Abstract

High power electronics using wide bandgap materials are maturing rapidly, and significant market growth is expected in a near future. Ultra wide bandgap materials, which have an even larger bandgap than GaN (3.4 eV), represent an attractive choice of materials to further push the performance limits of power devices. In this work, we report on the fabrication of AlN/AlGaN/AlN high-electron mobility transistors (HEMTs) using 50% Al-content on the AlGaN channel, which has a much wider bandgap than the commonly used GaN channel. The structure was grown by metalorganic chemical vapor deposition (MOCVD) on AlN/sapphire templates.
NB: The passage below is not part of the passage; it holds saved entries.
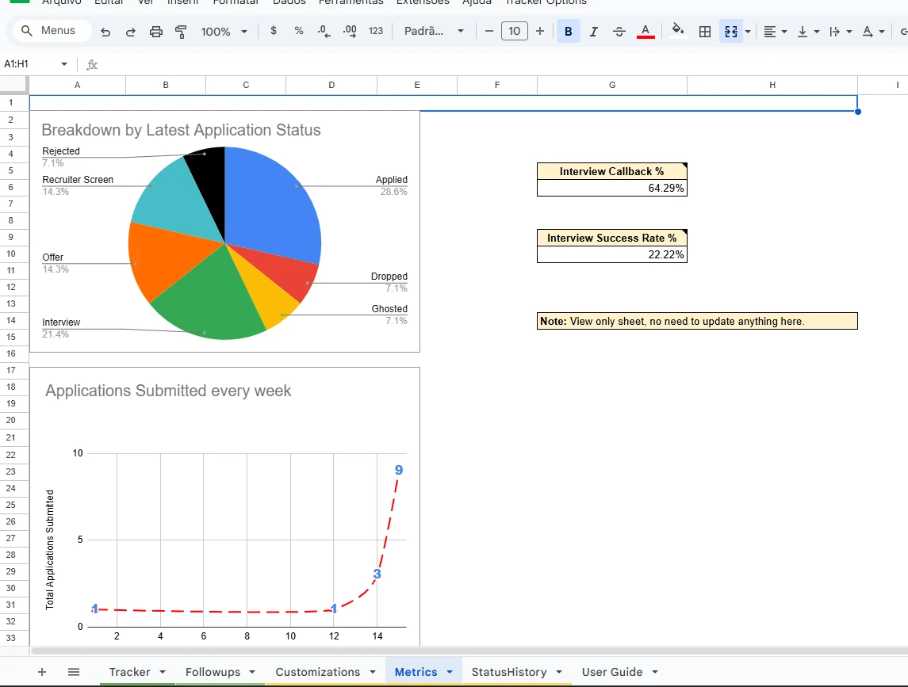Open the cell borders icon
Viewport: 908px width, 687px height.
click(704, 32)
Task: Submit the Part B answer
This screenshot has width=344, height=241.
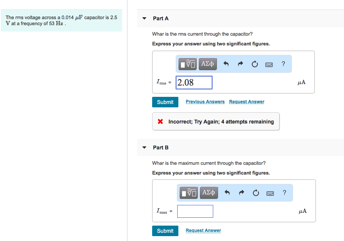Action: [165, 231]
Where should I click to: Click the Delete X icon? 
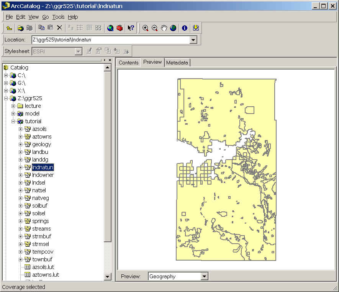pyautogui.click(x=59, y=28)
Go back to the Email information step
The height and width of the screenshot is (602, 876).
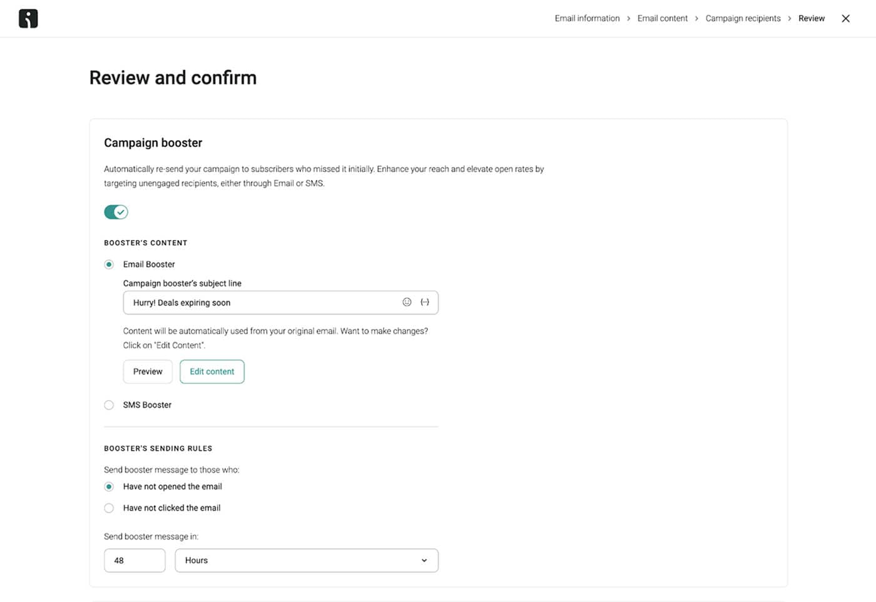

A buffer breakdown field as high as 5.5 MV/cm was reported for short contact distances. Furthermore, transistors have been successfully fabricated on this heterostructure, with low leakage current and low on-resistance. A remarkable three-terminal breakdown voltage above 4 kV with an off-state leakage current below 1 μA/mm was achieved. A regrown ohmic contact was used to reduce the source/drain ohmic contact resistance, yielding a drain current density of about 0.1 A/mm.

Highlights

  • Wide band gap (WBG) semiconductors such as GaN and SiC are becoming the material of choice for high power applications

  • An almost linear lateral buffer breakdown voltage (BV) scaling was observed on isolated ohmic contacts for various contact distances reaching values above 5 kV

  • AlN/AlGaN/AlN heterostructure with 50% Al content in the channel. This resulted in an increase in the critical electric field with respect to more standard GaN high-electron mobility transistors (HEMTs)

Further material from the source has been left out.